* **Material to process**:
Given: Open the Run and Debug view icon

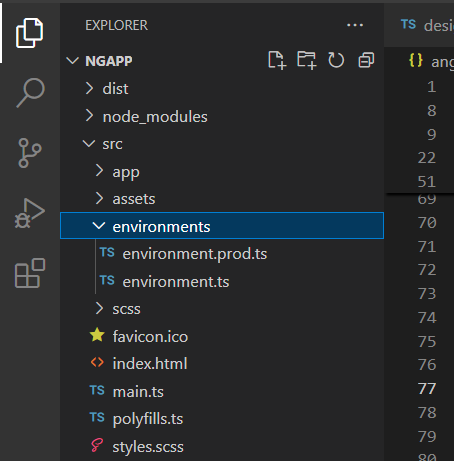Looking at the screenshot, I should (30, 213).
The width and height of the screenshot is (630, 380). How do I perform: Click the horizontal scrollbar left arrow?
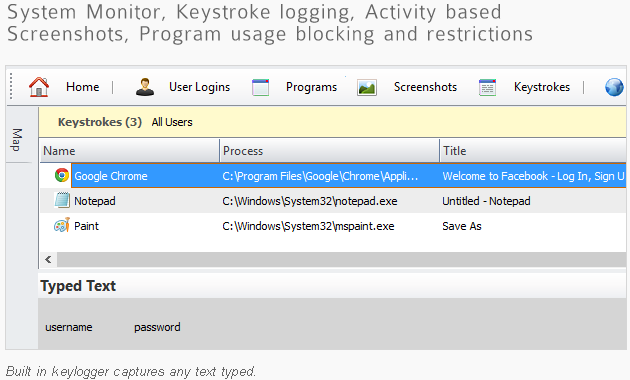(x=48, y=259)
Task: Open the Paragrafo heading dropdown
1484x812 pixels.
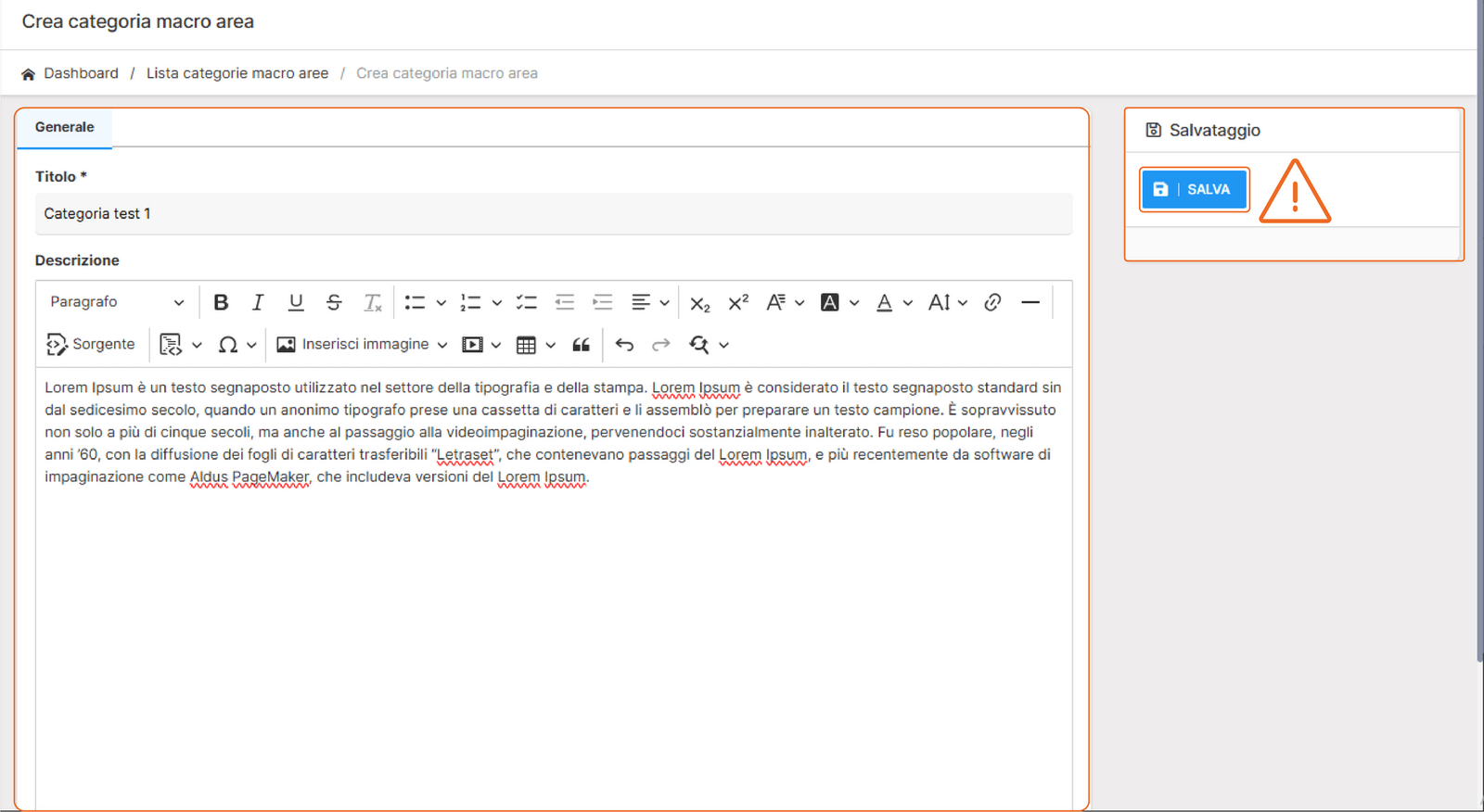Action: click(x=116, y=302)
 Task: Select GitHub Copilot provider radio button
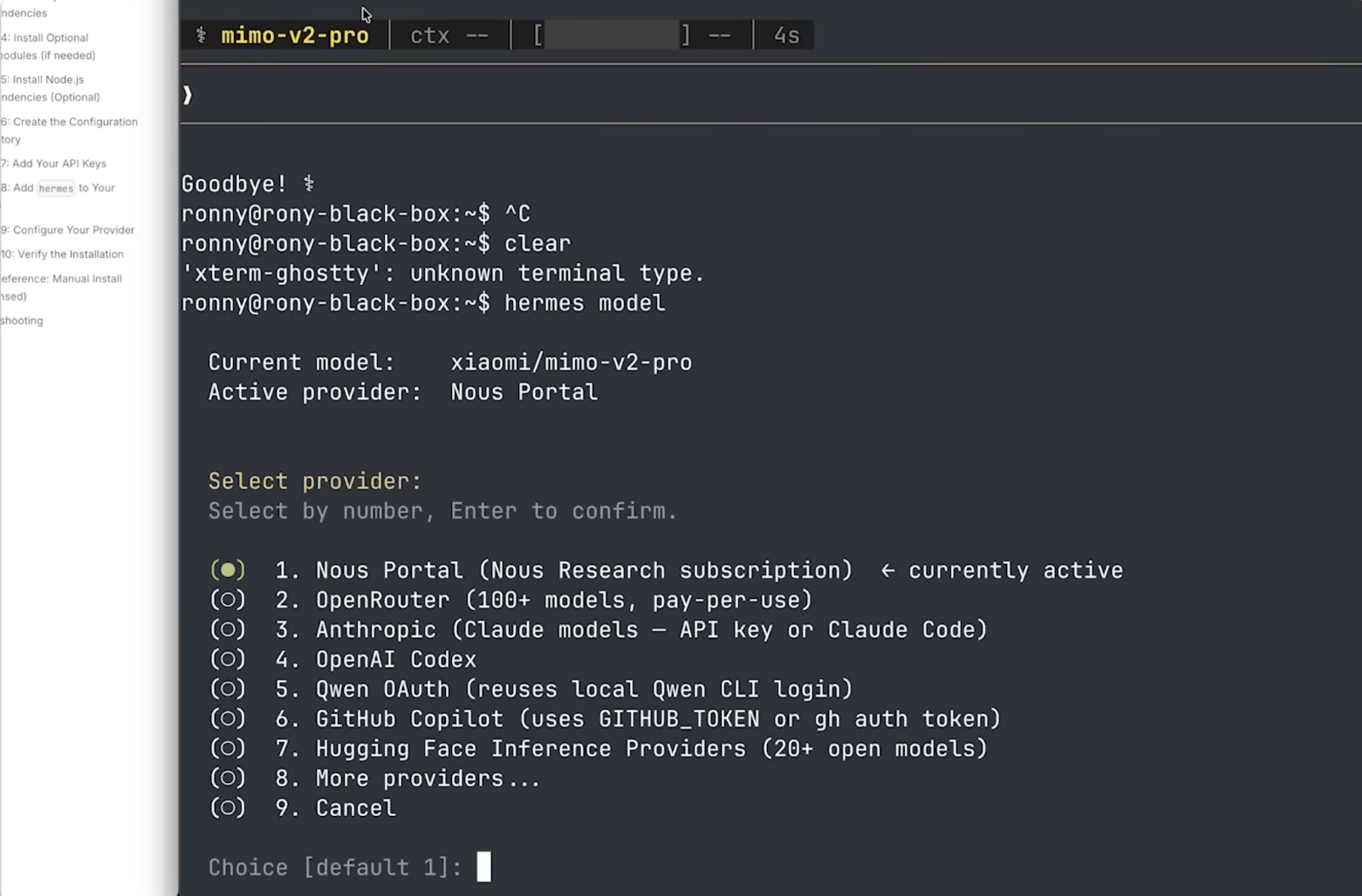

* **Task description**:
An image-free, exact version of the listing above is required.

* **Task solution**:
Given: Open the Run and Debug view icon

Looking at the screenshot, I should (30, 213).
The width and height of the screenshot is (630, 380). How do I perform: Click the horizontal scrollbar left arrow?
(x=48, y=259)
Task: Open the Paragrafo heading dropdown
1484x812 pixels.
Action: click(x=116, y=302)
 Task: Select GitHub Copilot provider radio button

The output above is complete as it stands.